━━━━━ Dataset entries ━━━━━
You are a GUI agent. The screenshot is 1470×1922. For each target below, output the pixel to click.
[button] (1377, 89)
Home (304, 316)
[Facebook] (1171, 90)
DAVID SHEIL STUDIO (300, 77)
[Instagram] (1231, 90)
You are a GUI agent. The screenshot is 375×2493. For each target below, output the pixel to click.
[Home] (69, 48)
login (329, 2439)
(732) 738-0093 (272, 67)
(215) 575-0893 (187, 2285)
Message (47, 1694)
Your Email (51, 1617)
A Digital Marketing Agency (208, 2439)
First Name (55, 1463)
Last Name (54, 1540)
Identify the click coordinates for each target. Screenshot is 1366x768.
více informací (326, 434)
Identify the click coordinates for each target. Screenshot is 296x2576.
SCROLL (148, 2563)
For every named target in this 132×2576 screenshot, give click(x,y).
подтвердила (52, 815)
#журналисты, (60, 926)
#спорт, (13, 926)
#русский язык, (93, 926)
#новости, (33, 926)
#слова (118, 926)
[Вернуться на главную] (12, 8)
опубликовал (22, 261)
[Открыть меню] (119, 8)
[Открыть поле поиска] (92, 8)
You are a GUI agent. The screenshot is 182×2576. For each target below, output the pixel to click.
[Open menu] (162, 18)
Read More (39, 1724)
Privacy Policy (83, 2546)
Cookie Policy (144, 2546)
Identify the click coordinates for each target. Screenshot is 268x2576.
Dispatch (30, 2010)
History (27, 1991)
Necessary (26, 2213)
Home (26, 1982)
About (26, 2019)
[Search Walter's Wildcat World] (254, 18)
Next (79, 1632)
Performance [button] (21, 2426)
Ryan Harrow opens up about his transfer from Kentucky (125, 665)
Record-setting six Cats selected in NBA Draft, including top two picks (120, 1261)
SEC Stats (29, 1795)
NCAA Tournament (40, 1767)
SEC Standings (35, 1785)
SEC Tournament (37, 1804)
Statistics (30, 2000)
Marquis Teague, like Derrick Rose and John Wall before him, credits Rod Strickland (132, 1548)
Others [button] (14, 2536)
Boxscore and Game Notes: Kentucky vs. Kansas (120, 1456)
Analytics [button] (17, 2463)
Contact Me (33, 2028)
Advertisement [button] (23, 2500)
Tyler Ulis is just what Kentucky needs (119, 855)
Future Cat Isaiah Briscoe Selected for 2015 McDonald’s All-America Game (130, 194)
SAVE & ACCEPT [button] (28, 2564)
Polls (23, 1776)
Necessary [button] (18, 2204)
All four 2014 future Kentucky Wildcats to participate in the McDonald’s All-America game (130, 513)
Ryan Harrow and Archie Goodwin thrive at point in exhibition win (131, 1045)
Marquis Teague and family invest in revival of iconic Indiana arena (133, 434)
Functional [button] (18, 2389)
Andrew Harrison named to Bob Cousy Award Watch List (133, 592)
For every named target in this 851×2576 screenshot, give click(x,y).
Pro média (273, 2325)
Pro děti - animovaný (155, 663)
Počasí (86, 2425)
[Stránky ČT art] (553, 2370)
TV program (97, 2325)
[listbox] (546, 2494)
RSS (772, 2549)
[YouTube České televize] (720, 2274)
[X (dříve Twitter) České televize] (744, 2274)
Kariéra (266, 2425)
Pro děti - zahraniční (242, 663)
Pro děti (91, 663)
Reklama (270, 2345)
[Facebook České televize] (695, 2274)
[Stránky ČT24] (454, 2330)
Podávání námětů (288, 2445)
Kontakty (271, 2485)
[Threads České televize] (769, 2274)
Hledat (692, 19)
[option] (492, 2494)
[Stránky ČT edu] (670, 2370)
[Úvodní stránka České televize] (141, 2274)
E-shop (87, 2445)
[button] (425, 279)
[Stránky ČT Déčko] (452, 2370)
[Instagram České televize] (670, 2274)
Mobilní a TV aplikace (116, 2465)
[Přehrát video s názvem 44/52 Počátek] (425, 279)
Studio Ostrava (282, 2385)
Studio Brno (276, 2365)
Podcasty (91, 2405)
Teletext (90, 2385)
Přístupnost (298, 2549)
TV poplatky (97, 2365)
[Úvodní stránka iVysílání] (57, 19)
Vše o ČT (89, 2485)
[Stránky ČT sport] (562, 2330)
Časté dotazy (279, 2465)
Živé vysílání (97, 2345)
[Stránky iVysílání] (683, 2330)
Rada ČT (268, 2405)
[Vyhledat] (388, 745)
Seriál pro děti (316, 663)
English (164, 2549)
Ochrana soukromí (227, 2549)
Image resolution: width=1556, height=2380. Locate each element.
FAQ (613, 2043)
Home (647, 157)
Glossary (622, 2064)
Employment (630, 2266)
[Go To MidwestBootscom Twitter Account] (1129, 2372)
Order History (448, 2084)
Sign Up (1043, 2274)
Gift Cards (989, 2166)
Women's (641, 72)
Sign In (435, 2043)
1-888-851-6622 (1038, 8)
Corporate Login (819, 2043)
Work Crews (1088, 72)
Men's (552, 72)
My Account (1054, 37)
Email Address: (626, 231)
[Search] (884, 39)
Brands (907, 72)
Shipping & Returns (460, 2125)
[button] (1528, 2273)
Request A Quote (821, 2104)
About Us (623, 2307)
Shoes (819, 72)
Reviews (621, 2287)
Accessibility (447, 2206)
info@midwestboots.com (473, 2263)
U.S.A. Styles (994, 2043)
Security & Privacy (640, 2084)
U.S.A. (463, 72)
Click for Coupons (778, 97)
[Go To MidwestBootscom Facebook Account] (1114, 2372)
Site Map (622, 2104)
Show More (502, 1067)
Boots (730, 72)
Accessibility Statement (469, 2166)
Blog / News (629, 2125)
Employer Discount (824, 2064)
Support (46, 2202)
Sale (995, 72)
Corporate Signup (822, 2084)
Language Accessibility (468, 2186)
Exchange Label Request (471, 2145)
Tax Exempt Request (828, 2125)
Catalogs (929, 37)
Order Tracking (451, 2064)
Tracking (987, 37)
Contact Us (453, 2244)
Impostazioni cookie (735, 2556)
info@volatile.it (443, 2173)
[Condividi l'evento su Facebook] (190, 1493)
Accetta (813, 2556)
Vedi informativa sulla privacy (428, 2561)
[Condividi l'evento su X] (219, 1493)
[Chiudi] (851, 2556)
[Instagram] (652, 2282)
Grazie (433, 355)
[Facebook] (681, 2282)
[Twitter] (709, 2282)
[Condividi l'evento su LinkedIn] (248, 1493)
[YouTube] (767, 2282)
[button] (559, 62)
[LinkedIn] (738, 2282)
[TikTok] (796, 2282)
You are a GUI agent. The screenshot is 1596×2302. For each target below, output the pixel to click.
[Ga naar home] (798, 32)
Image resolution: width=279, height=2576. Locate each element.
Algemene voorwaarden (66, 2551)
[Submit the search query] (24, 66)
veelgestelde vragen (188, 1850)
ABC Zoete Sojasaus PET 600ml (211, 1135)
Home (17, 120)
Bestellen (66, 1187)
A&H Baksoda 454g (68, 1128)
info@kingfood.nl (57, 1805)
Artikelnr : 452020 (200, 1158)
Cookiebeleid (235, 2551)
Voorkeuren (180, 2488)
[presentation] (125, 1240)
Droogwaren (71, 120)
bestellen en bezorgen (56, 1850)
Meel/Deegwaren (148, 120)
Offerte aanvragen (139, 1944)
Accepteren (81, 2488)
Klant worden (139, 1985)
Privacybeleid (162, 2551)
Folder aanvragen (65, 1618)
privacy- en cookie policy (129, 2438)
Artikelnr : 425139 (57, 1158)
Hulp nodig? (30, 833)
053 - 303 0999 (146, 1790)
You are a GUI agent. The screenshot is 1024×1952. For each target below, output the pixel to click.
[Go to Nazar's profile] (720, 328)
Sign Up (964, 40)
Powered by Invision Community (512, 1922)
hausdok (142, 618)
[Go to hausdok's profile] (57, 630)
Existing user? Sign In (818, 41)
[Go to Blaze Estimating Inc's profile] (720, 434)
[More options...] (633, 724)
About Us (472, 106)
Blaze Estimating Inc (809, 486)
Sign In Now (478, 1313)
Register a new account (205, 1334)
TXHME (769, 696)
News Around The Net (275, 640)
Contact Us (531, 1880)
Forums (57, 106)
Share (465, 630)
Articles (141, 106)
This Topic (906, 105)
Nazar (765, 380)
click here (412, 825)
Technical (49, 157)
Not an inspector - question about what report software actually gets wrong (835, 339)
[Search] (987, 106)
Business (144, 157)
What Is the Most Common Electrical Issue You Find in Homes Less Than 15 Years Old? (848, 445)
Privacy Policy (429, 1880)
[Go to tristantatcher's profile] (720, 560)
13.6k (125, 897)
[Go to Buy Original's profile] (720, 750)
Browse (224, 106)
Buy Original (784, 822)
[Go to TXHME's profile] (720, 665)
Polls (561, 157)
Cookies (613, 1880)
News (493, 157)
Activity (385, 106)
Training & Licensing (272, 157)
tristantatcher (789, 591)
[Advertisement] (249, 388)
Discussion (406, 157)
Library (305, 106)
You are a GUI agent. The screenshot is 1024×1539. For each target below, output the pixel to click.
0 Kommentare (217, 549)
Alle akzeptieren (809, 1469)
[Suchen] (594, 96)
━━━━━
— Exercise goal —
In the entries, the line containing "[Go to tristantatcher's profile] (720, 560)" and every line after it through the last are to be duplicated exactly, and no other line is to be included.

— Reply —
[Go to tristantatcher's profile] (720, 560)
13.6k (125, 897)
[Go to Buy Original's profile] (720, 750)
Browse (224, 106)
Buy Original (784, 822)
[Go to TXHME's profile] (720, 665)
Polls (561, 157)
Cookies (613, 1880)
News (493, 157)
Activity (385, 106)
Training & Licensing (272, 157)
tristantatcher (789, 591)
[Advertisement] (249, 388)
Discussion (406, 157)
Library (305, 106)
You are a GUI agent. The screenshot is 1024×1539. For each target below, output the pixel to click.
0 Kommentare (217, 549)
Alle akzeptieren (809, 1469)
[Suchen] (594, 96)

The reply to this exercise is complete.